If you want to check an anomaly in stock data many studies use a linear regression. Let's say you want to check if there is a Monday effect, meaning that monday is significantly worse than other days. I understood that we can use a regression like: return = a + b DummyMon + e a is the constant, b the regression coefficient, we have the Dummy for Monday and the error term e. That's what I used in python: First you add a constant to the anomaly:
anomaly = sm.add_constant(anomaly)
Then you build the model:
model = sm.OLS(return, anomaly)
The you fit the model:
results = model.fit()
- I wonder if this is the correct model setup.
- In this case a plot of the linear regression would just show two vertical areas above 0 (for no Monday) and 1 (for Monday) with all the returns. It looks pretty strange. Is this correct?

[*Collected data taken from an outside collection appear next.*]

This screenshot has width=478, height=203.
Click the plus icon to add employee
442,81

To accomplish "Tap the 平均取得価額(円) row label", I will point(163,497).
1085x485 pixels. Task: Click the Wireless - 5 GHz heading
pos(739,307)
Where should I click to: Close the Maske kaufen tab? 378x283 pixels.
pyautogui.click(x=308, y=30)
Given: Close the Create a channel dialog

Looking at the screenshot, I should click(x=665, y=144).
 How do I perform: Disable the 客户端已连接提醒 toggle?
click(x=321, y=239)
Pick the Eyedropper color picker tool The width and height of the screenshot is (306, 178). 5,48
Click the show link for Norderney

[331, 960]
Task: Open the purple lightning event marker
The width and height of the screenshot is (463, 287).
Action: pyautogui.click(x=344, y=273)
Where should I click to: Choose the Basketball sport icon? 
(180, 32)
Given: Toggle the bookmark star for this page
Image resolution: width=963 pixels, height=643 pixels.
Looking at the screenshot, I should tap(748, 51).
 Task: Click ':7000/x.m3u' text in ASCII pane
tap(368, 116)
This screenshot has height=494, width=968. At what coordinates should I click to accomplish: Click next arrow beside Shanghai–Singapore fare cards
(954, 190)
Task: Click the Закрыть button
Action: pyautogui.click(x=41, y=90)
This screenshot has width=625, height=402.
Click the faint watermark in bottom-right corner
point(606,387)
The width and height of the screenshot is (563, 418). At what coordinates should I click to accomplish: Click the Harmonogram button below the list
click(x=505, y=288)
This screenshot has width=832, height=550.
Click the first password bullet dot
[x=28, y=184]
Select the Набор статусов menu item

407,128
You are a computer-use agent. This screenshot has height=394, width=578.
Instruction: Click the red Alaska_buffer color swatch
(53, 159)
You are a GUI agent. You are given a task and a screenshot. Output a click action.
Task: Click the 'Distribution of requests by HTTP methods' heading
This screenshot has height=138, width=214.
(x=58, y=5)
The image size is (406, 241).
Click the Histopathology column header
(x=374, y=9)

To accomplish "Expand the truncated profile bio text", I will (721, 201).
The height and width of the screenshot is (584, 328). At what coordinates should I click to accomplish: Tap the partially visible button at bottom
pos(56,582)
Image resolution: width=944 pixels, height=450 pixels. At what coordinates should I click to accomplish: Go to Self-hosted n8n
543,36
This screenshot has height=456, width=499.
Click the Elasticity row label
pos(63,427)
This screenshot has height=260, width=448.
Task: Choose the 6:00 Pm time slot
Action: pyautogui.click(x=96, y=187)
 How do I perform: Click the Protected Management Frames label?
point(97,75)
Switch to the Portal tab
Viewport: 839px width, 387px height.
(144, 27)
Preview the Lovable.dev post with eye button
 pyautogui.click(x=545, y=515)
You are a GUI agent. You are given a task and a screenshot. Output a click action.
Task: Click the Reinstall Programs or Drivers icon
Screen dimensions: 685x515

- Should I somehow try to use the time (t) in the regression? If so, how can I do it with python? I thought about giving each date an increasing number, but then I wondered how to treat weekends.
- I would assume that with many data points both approaches are similar, if the time series is stationary, right? In the end I do a cross section anaylsis and don't care about the aspect of the time series in this case, correct? ( I heard about GARCH models etc, where this is a different)
Well, I am just learning and hope someone could give me some ideas about the topic. Thank you very much in advance.